» **Exercise brief**
Give back the entries verbatim.

#### Data supplied

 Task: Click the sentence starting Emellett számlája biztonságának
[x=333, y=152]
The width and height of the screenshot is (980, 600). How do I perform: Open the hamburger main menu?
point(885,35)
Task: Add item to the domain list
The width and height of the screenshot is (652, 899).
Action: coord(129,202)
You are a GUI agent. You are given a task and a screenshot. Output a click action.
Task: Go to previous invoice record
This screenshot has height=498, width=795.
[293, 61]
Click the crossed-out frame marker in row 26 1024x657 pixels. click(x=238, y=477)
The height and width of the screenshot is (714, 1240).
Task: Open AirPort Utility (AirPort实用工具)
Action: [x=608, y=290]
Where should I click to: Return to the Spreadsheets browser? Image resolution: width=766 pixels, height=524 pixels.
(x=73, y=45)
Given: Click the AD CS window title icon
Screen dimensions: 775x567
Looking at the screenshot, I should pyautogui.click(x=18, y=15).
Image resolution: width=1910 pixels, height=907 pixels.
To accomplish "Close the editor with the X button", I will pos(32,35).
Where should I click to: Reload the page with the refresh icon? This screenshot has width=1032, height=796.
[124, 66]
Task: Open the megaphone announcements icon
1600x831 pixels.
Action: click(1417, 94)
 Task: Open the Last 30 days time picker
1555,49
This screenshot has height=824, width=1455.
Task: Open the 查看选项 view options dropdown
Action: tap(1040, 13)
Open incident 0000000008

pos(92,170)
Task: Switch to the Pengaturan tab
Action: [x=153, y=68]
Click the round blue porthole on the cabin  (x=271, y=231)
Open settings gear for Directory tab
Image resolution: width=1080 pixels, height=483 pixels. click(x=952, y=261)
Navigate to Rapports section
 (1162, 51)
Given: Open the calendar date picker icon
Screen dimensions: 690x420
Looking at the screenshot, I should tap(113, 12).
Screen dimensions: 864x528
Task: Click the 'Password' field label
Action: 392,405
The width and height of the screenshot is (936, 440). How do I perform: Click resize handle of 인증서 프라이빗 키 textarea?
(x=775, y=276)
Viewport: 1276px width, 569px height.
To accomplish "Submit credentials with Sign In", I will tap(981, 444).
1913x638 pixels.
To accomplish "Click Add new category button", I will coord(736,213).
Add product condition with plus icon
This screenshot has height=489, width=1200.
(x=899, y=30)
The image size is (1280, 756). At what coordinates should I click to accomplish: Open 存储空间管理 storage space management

########

» **Written response**
 Task: Click the sentence starting Emellett számlája biztonságának
[x=333, y=152]
The width and height of the screenshot is (980, 600). How do I perform: Open the hamburger main menu?
point(885,35)
Task: Add item to the domain list
The width and height of the screenshot is (652, 899).
Action: coord(129,202)
You are a GUI agent. You are given a task and a screenshot. Output a click action.
Task: Go to previous invoice record
This screenshot has height=498, width=795.
[293, 61]
Click the crossed-out frame marker in row 26 1024x657 pixels. click(x=238, y=477)
The height and width of the screenshot is (714, 1240).
Task: Open AirPort Utility (AirPort实用工具)
Action: [x=608, y=290]
Where should I click to: Return to the Spreadsheets browser? Image resolution: width=766 pixels, height=524 pixels.
(x=73, y=45)
Given: Click the AD CS window title icon
Screen dimensions: 775x567
Looking at the screenshot, I should pyautogui.click(x=18, y=15).
Image resolution: width=1910 pixels, height=907 pixels.
To accomplish "Close the editor with the X button", I will pos(32,35).
Where should I click to: Reload the page with the refresh icon? This screenshot has width=1032, height=796.
[124, 66]
Task: Open the megaphone announcements icon
1600x831 pixels.
Action: click(1417, 94)
 Task: Open the Last 30 days time picker
1555,49
This screenshot has height=824, width=1455.
Task: Open the 查看选项 view options dropdown
Action: tap(1040, 13)
Open incident 0000000008

pos(92,170)
Task: Switch to the Pengaturan tab
Action: [x=153, y=68]
Click the round blue porthole on the cabin  (x=271, y=231)
Open settings gear for Directory tab
Image resolution: width=1080 pixels, height=483 pixels. click(x=952, y=261)
Navigate to Rapports section
 (1162, 51)
Given: Open the calendar date picker icon
Screen dimensions: 690x420
Looking at the screenshot, I should tap(113, 12).
Screen dimensions: 864x528
Task: Click the 'Password' field label
Action: 392,405
The width and height of the screenshot is (936, 440). How do I perform: Click resize handle of 인증서 프라이빗 키 textarea?
(x=775, y=276)
Viewport: 1276px width, 569px height.
To accomplish "Submit credentials with Sign In", I will tap(981, 444).
1913x638 pixels.
To accomplish "Click Add new category button", I will coord(736,213).
Add product condition with plus icon
This screenshot has height=489, width=1200.
(x=899, y=30)
The image size is (1280, 756). At what coordinates should I click to accomplish: Open 存储空间管理 storage space management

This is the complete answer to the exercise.